# [Problem statement]
Go through the listing beneath this task and return every line that carries the string "Explorer".

--- Provided records ---

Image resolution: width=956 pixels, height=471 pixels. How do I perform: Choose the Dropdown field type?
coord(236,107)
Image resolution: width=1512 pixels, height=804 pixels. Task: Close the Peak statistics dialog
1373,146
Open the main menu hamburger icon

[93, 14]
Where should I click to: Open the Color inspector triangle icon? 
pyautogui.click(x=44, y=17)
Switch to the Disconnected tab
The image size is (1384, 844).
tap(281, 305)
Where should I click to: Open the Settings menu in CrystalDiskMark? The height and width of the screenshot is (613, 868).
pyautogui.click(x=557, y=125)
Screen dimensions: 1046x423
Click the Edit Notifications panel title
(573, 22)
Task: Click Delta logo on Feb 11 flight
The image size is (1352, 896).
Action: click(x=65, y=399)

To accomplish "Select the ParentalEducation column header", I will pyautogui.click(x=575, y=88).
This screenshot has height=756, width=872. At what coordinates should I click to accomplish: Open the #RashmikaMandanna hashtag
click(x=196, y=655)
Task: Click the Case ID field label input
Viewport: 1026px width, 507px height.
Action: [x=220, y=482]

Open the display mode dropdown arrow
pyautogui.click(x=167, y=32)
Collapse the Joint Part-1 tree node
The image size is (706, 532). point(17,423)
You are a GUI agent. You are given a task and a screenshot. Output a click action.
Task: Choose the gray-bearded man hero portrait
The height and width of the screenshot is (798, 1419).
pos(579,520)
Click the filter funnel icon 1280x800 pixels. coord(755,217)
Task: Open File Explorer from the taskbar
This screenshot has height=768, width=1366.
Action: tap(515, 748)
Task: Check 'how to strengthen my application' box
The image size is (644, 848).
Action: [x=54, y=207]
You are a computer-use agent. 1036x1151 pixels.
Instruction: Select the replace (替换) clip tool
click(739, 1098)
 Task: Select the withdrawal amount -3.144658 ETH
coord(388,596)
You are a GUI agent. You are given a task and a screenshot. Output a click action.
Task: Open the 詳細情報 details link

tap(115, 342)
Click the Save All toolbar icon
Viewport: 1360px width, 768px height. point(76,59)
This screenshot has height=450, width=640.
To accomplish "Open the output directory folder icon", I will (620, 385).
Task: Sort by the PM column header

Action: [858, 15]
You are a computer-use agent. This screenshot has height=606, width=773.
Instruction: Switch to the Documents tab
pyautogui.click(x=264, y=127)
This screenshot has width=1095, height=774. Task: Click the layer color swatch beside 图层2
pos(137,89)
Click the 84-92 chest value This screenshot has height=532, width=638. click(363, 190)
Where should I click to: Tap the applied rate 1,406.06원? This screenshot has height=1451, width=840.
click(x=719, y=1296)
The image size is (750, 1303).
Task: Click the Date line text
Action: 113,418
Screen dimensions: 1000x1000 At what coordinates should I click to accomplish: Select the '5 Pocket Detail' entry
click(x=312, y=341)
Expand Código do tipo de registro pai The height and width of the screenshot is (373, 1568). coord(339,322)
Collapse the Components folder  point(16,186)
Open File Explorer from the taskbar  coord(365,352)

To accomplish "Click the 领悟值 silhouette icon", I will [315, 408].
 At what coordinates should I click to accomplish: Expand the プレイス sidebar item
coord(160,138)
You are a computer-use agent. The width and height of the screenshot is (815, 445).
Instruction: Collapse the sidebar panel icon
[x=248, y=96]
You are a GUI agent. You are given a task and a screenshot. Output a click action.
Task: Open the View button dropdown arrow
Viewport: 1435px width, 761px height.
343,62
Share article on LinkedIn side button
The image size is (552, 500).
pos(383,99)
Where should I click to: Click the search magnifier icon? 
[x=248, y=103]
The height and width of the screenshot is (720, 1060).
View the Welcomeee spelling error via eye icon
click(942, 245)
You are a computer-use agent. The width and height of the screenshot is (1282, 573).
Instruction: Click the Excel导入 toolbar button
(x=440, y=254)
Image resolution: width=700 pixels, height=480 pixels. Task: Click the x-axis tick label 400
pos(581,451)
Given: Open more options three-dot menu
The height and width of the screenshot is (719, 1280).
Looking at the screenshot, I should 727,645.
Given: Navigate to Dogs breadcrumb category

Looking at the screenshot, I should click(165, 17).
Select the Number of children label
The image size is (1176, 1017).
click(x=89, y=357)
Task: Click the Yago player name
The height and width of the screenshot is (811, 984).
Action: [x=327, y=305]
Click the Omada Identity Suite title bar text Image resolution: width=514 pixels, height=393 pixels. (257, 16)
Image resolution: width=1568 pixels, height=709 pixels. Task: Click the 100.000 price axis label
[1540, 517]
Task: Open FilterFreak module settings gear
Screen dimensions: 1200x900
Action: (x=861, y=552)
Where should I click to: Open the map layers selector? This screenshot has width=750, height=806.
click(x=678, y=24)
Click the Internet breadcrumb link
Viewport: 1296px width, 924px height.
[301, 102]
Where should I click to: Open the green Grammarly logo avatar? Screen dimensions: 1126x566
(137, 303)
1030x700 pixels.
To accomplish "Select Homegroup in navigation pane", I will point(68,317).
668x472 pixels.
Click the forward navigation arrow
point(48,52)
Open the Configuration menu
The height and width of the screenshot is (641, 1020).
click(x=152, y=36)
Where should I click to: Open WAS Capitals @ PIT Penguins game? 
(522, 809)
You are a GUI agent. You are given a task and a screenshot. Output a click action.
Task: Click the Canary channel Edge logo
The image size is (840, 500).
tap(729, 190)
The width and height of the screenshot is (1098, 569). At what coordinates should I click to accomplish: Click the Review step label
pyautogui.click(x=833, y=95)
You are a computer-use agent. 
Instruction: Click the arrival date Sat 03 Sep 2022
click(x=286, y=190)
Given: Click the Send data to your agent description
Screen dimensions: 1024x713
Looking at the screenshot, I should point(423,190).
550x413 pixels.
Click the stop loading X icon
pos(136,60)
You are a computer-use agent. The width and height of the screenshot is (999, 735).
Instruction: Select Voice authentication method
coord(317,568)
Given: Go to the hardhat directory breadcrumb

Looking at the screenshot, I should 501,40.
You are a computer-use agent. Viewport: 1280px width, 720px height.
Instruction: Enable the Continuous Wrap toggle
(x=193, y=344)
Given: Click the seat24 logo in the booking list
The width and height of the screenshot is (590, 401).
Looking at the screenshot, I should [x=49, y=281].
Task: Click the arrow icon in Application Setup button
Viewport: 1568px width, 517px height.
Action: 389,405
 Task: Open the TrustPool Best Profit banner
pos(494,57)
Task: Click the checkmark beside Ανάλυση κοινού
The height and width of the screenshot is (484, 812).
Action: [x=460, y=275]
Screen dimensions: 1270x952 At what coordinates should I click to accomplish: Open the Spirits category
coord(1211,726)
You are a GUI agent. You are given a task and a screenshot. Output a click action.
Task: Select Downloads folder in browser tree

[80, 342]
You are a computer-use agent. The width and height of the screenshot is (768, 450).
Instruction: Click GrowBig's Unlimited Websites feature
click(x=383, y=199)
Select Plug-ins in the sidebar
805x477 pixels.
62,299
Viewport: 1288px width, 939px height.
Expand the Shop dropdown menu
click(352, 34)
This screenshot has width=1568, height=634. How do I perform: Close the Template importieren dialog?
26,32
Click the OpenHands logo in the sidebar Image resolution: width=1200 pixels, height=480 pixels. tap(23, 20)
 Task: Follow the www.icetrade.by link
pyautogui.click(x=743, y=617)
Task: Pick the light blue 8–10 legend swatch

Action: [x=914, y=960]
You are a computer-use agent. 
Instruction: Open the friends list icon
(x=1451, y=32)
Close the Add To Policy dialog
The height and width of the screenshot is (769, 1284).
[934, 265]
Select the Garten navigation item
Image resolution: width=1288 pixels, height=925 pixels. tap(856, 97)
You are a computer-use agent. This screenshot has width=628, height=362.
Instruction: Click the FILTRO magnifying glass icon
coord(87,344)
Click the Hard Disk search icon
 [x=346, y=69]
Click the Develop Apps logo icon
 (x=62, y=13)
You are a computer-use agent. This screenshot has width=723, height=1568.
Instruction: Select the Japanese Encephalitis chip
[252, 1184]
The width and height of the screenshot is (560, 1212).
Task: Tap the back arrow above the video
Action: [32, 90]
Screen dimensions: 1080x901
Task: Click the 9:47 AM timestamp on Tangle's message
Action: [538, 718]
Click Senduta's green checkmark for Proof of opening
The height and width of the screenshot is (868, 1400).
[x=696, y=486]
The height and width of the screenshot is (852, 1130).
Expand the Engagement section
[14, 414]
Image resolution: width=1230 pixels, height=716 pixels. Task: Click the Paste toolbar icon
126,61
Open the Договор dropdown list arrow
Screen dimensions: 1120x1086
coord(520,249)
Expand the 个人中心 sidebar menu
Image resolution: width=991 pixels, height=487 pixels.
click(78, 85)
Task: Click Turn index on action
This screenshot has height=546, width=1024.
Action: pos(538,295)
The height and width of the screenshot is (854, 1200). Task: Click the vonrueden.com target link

---

# [Written answer]
Task: Open File Explorer from the taskbar
Open File Explorer from the taskbar  coord(365,352)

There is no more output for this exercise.